### Directions
Reproduce everything from the line containing "coordinates (71, 309)." down to the line containing "coordinates (503, 561).", switching "in this screenshot" to "on the current screen" and leaving all else unchanged.

[Pixel coordinate grounding data]
#####

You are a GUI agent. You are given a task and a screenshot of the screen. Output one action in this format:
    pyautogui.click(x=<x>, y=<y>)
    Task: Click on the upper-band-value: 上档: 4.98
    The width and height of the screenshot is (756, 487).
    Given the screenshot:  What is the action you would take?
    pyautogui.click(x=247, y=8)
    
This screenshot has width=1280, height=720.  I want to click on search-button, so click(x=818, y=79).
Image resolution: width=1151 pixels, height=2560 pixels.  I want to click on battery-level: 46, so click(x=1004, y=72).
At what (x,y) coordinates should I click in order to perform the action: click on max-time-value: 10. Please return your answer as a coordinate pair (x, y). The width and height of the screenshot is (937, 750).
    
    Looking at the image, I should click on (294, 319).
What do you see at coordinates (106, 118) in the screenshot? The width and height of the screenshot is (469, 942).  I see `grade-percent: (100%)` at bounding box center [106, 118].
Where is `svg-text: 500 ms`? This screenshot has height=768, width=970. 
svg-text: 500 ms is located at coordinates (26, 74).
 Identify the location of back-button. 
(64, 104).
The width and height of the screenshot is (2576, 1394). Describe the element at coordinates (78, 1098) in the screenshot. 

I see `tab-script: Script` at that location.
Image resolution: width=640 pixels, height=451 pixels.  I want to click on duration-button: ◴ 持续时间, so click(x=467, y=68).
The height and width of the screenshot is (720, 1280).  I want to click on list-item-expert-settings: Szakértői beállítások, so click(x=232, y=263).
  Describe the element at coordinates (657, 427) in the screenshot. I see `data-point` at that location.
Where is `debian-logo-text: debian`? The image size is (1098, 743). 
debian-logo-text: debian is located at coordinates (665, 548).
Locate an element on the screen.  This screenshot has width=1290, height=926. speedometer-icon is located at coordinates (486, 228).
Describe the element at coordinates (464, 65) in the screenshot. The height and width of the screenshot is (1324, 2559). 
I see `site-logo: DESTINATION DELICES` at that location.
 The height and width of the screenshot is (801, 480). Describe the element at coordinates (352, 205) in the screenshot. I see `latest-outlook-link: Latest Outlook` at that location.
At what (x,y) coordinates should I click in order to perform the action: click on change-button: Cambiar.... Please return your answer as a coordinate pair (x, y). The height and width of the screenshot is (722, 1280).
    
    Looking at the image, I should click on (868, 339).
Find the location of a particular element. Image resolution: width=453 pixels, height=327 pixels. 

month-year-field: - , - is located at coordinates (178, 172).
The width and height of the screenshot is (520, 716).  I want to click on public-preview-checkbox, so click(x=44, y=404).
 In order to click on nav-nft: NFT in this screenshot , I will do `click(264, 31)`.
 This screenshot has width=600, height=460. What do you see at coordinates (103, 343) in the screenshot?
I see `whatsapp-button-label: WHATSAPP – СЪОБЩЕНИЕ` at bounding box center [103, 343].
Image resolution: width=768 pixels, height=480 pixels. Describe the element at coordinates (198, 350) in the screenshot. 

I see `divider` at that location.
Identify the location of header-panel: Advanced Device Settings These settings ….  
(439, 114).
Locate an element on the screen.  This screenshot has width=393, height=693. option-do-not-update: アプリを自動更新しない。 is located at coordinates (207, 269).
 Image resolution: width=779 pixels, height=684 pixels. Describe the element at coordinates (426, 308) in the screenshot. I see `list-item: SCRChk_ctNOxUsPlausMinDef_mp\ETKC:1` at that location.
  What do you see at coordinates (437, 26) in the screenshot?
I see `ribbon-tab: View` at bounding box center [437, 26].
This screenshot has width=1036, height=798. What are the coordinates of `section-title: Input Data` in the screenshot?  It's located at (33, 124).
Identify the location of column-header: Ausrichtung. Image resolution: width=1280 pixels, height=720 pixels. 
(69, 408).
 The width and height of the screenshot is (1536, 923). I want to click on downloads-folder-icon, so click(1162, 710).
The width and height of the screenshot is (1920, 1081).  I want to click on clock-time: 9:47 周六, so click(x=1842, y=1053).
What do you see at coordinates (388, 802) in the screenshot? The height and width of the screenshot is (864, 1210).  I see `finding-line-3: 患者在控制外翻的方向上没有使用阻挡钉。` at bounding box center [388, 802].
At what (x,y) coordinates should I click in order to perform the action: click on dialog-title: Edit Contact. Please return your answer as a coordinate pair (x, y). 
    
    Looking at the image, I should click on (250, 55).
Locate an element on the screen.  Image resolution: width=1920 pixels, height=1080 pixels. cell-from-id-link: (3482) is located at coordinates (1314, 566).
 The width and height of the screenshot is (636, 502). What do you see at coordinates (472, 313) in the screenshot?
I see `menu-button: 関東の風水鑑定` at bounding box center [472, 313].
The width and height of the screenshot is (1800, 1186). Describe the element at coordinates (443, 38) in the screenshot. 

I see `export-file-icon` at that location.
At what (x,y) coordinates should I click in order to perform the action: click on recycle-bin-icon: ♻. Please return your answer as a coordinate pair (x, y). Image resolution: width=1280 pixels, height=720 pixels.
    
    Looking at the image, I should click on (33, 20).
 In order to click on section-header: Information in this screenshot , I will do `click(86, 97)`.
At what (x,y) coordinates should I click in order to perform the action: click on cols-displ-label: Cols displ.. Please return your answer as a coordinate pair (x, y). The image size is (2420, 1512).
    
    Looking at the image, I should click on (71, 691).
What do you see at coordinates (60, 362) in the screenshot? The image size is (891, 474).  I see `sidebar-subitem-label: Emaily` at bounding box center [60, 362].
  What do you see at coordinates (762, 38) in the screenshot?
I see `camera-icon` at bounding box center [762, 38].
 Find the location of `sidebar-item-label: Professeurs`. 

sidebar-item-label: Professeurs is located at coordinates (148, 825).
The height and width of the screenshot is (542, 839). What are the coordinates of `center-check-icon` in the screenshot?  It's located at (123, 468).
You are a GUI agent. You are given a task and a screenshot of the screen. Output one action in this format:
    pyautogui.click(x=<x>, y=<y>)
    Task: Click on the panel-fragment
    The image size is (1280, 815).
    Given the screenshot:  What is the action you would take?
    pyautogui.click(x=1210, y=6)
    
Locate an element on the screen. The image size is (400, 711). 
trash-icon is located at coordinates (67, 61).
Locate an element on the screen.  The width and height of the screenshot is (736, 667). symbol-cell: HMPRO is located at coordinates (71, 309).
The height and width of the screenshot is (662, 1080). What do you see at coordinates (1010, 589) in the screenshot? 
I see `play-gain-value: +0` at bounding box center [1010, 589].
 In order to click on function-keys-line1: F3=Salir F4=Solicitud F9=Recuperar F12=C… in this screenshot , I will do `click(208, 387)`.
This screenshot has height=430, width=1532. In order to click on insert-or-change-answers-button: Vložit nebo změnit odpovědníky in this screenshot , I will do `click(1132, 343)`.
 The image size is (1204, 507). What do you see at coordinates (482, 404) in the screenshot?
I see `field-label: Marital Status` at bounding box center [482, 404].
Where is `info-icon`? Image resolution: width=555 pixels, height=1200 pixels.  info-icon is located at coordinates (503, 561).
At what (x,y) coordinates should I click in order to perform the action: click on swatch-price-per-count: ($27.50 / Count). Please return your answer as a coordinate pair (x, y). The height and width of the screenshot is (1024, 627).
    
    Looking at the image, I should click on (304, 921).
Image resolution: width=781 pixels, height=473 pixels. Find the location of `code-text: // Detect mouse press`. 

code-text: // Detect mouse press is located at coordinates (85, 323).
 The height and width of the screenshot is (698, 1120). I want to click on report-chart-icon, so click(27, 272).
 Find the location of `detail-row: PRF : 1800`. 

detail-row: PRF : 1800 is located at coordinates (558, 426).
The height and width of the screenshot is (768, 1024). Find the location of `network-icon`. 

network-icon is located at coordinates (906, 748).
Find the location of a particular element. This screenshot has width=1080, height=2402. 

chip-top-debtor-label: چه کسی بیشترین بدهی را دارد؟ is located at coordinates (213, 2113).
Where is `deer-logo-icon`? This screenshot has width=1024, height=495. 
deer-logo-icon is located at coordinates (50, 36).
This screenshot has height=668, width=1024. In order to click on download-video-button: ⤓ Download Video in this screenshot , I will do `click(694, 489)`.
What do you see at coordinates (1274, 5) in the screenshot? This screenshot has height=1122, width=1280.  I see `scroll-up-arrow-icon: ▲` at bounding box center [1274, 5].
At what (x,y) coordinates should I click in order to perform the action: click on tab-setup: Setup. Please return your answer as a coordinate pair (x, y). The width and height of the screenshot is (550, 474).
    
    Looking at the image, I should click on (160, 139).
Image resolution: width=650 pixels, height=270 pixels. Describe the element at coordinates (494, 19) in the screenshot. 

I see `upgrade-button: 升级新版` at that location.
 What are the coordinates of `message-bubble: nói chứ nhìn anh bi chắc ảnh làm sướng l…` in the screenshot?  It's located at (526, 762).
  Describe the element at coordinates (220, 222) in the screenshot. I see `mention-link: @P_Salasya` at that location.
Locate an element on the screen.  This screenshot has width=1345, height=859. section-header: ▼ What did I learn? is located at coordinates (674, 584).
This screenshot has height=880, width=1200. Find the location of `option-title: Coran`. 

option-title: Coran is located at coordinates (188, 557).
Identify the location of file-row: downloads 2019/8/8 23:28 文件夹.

#####

### Response for this exercise
Locate an element on the screen.  The width and height of the screenshot is (736, 667). symbol-cell: HMPRO is located at coordinates (71, 309).
The height and width of the screenshot is (662, 1080). What do you see at coordinates (1010, 589) in the screenshot? 
I see `play-gain-value: +0` at bounding box center [1010, 589].
 In order to click on function-keys-line1: F3=Salir F4=Solicitud F9=Recuperar F12=C… on the current screen , I will do `click(208, 387)`.
This screenshot has height=430, width=1532. In order to click on insert-or-change-answers-button: Vložit nebo změnit odpovědníky on the current screen , I will do `click(1132, 343)`.
 The image size is (1204, 507). What do you see at coordinates (482, 404) in the screenshot?
I see `field-label: Marital Status` at bounding box center [482, 404].
Where is `info-icon`? Image resolution: width=555 pixels, height=1200 pixels.  info-icon is located at coordinates (503, 561).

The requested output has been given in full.